= Exercise aim =
Please repeat the lines below exactly. Begin with the line containing "Tilaa uutiskirje (483, 36)" and go on through the line containing "Yhteystiedot (595, 36)".
* * * * * * * * *
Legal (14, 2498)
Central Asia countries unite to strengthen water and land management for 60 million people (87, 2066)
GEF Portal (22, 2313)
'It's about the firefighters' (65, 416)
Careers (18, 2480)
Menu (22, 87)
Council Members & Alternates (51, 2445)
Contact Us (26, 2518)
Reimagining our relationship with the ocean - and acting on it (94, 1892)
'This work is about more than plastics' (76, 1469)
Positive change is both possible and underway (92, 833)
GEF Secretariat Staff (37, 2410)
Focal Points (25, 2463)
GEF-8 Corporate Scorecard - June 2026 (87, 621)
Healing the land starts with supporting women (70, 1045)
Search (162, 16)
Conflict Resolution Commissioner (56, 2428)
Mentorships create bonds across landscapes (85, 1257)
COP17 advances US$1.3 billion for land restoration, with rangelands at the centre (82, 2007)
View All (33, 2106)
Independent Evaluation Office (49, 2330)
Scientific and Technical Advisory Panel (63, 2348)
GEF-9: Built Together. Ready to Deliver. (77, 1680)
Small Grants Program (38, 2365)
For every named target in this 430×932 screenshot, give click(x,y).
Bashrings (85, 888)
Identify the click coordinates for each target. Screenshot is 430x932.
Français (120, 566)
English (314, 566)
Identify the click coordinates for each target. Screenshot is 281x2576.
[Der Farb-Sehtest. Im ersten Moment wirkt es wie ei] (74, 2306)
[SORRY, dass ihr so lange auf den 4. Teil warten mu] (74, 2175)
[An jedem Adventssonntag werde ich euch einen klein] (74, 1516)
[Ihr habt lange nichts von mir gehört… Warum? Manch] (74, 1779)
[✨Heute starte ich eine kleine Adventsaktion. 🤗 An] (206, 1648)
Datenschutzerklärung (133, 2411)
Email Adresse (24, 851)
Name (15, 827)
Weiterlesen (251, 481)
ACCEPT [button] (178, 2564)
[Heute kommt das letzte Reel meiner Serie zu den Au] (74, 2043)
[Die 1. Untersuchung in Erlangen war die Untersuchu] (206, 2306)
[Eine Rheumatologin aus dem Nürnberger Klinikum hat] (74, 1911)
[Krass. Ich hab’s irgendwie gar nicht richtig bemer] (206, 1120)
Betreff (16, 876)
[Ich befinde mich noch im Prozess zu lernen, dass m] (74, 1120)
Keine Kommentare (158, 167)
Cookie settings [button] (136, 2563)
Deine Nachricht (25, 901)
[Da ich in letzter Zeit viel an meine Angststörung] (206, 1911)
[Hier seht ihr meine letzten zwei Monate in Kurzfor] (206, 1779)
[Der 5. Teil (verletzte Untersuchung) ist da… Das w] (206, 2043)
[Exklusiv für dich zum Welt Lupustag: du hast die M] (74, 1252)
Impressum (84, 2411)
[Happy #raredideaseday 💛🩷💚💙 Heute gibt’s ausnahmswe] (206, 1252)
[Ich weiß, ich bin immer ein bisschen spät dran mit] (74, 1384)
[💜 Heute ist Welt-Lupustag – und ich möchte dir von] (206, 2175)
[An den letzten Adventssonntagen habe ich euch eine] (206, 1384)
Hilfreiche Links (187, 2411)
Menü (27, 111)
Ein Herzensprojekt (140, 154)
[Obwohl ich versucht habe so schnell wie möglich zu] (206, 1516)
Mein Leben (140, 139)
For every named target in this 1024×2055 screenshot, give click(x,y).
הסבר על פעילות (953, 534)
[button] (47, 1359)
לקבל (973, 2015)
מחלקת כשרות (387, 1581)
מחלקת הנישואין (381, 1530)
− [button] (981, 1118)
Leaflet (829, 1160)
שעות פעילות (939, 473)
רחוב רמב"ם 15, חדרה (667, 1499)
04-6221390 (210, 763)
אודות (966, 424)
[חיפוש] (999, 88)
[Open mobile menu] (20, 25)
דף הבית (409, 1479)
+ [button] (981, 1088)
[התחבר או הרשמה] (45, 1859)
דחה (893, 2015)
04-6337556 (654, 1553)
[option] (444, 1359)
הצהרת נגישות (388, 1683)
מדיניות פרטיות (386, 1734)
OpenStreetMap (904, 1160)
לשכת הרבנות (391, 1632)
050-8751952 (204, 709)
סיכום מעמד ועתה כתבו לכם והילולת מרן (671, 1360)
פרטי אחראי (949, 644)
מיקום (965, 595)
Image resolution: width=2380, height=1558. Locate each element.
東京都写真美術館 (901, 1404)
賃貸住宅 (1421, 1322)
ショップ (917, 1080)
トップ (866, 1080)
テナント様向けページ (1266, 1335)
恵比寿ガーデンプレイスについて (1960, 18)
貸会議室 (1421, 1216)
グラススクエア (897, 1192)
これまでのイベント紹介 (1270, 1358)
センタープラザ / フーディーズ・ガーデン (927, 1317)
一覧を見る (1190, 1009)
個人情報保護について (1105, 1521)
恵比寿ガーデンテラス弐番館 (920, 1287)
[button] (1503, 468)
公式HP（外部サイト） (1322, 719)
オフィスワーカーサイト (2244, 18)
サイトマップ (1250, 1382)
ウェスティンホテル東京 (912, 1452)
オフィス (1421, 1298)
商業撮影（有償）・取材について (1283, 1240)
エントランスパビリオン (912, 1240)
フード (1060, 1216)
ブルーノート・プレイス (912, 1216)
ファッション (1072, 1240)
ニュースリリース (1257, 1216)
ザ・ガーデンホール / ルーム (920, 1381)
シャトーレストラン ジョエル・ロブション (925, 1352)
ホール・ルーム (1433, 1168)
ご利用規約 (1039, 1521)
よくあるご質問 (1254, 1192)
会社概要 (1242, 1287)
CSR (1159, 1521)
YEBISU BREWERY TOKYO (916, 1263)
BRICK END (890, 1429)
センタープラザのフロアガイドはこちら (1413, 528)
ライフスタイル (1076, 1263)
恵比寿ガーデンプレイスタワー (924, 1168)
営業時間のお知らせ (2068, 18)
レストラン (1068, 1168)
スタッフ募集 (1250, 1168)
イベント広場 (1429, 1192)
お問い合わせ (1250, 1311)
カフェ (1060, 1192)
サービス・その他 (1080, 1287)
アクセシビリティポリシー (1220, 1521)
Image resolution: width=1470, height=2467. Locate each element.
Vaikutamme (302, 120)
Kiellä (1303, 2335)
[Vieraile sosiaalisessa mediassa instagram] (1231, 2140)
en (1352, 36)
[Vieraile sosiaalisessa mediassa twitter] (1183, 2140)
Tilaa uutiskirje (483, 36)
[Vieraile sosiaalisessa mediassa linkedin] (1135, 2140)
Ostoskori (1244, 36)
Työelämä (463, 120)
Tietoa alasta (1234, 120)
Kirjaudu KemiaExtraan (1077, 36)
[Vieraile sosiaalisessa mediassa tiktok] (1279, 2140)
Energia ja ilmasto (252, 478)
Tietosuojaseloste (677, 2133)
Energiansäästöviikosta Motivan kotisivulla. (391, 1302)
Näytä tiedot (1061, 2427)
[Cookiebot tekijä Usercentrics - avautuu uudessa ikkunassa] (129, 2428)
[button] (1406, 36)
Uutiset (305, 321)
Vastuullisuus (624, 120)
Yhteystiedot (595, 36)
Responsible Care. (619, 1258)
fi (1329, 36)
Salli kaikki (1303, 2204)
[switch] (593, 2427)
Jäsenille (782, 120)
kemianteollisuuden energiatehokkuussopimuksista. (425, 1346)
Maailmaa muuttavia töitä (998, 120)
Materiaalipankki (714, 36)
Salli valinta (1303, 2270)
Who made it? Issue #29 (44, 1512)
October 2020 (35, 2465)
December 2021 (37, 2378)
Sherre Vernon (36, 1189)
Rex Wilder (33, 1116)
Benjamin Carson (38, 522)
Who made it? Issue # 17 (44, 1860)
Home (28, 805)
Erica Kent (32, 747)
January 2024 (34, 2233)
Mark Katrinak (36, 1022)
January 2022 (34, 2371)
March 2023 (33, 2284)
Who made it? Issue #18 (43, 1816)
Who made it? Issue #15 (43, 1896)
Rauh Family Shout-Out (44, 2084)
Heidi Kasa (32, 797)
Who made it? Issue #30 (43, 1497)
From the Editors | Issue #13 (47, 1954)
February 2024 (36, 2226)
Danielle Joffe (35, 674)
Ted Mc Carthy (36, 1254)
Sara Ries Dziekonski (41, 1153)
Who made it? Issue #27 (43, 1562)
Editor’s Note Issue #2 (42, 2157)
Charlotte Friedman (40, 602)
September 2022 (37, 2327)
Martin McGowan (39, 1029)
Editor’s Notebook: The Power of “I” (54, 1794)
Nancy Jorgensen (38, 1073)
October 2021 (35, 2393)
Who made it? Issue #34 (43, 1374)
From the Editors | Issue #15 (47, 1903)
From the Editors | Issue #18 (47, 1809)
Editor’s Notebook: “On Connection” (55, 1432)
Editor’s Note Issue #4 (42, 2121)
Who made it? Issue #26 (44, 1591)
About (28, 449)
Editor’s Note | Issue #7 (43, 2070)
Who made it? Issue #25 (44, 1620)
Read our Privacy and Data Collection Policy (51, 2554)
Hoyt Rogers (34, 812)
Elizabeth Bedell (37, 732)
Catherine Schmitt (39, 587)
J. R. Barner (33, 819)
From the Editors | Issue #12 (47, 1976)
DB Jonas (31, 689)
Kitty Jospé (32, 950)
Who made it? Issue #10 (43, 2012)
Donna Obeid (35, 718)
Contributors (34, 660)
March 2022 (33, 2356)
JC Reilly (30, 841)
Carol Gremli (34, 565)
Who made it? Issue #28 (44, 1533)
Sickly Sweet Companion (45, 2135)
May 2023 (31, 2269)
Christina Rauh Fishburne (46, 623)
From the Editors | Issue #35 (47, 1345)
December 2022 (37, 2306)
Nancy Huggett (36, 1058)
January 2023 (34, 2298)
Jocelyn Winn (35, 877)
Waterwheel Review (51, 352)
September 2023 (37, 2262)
* * * * * * * * *
= Response to the task =
Tilaa uutiskirje (483, 36)
[Vieraile sosiaalisessa mediassa linkedin] (1135, 2140)
Ostoskori (1244, 36)
Työelämä (463, 120)
Tietoa alasta (1234, 120)
Kirjaudu KemiaExtraan (1077, 36)
[Vieraile sosiaalisessa mediassa tiktok] (1279, 2140)
Energia ja ilmasto (252, 478)
Tietosuojaseloste (677, 2133)
Energiansäästöviikosta Motivan kotisivulla. (391, 1302)
Näytä tiedot (1061, 2427)
[Cookiebot tekijä Usercentrics - avautuu uudessa ikkunassa] (129, 2428)
[button] (1406, 36)
Uutiset (305, 321)
Vastuullisuus (624, 120)
Yhteystiedot (595, 36)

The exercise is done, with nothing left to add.